Drawing a Map Route for Animation on a Website

(See Francis Woodbridge's Route from Ohio to Mexico City for an example of an animated map route.)

Prepare Your Map Image

Select a digital map from a source that is owned by UTA or is openly licensed such as Open Street Maps (https://www.openstreetmap.org/). Save an image file of a map or use Ctrl-PrtScn to take a screenshot.

Download the free Inkscape open-source software (https://inkscape.org/)

Open your map image in Inkscape or copy/paste the map image into a new Inkscape document.

If necessary, crop your image so that only the relevant geographic area is showing:

  • With the Rectangle/Square tool, draw a square over the area of the image you’d like to keep and select both the shape and the image (Shift-Select).
  • Go to Object > Clip > Set to apply clipping, which crops the image.

Lock the width/height of the image by clicking the padlock, select the map layer, and drag the corner guide to size the image to not more than 1,000 pixels. Alternately, type the appropriate number in the width box.

To fit your map to the size of the document, go to File > Document Properties. Under Custom size, click the “Resize page to drawing or selection” button.

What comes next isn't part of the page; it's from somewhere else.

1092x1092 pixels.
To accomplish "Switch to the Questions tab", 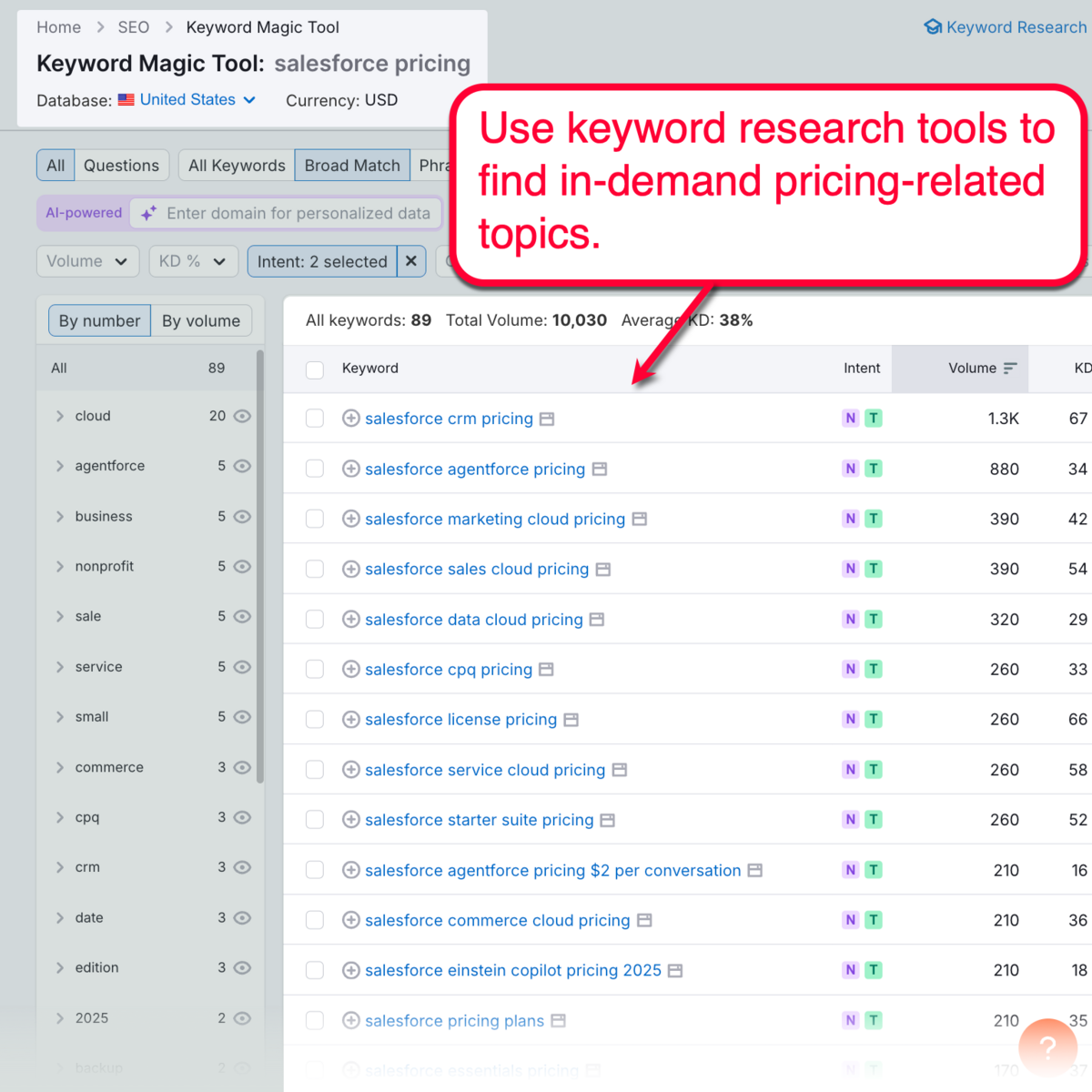I will click(x=121, y=165).

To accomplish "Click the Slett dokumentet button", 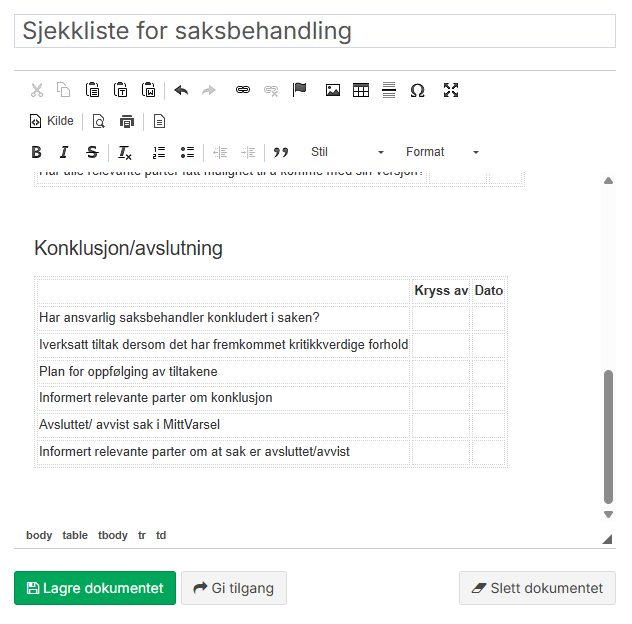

  • Open your Layers (Layer > Layers) and lock the map layer by clicking the padlock since we don’t want to edit the map itself but add a new layer on top.
  • Save your progress! File > Save (as an Inkscape SVG).

Draw Your Map Route

  • Zoom in on the map (View > Zoom or Zoom tool) to see more detail.
  • Add a new layer to the document (Layer > Add Layer) and name it something like “Map Route.”
  • With the Bezier tool (circled), click on the starting point of your map route and then click again for each segment as the direction of the route changes. It doesn’t have to be exact; we’ll add curves and make adjustments later. Double click at the end of your route to complete the path.
  • Select Shift+Ctrl+F to open the Fill and Stroke panel. Choose a color (Stroke paint) and width (Stroke style) for your map route.
  • Zoom in further and with the Nodes tool (circled), click and drag the nodes and between the nodes to curve the path along the contours of your route. You can make the route partially transparent (under Stroke paint) to help see the map details underneath your route.
  • File > Save
  • In the Layers panel, hide your map route layer so that only the map layer is showing.
  • Go to File > Export PNG Image. In the Export PNG panel, select your filename/location (Export As) and click the Export button.
  • Send the Inkscape SVG file saved earlier and the exported PNG map file to the web developer.

Notes for Web Developer

  • The method for using CSS to animate the map route is based on this tutorial:

    https://jakearchibald.com/2013/animated-line-drawing-svg/
  • The container CSS should be 100% width for responsiveness, with max- and min-width the same as the map. The map is inserted as a background image with no-repeat and background-size: contain.
  • Only the SVG path of the map route layer is inserted in the page, not the SVG that’s generated for the background map image.
  • Stroke-dasharray lets you specify the length of the rendered part of the line, then the length of the gap. Stroke-dashoffset lets you change where the dasharray starts. If all values begin at the full length of the line, we can use CSS transition to decrease the dashoffset to zero over a specified amount of time, which makes it appear as if the line is being drawn.
  • The JavaScript triggered with a button click gets the length of the path, which it uses to set the values described above. It then uses getBoundingClientRect to trigger a layout, because if you modify a style twice (dashoffset from full length to zero) in the same JavaScript execution without forcing a synchronous layout in between, only the last one counts.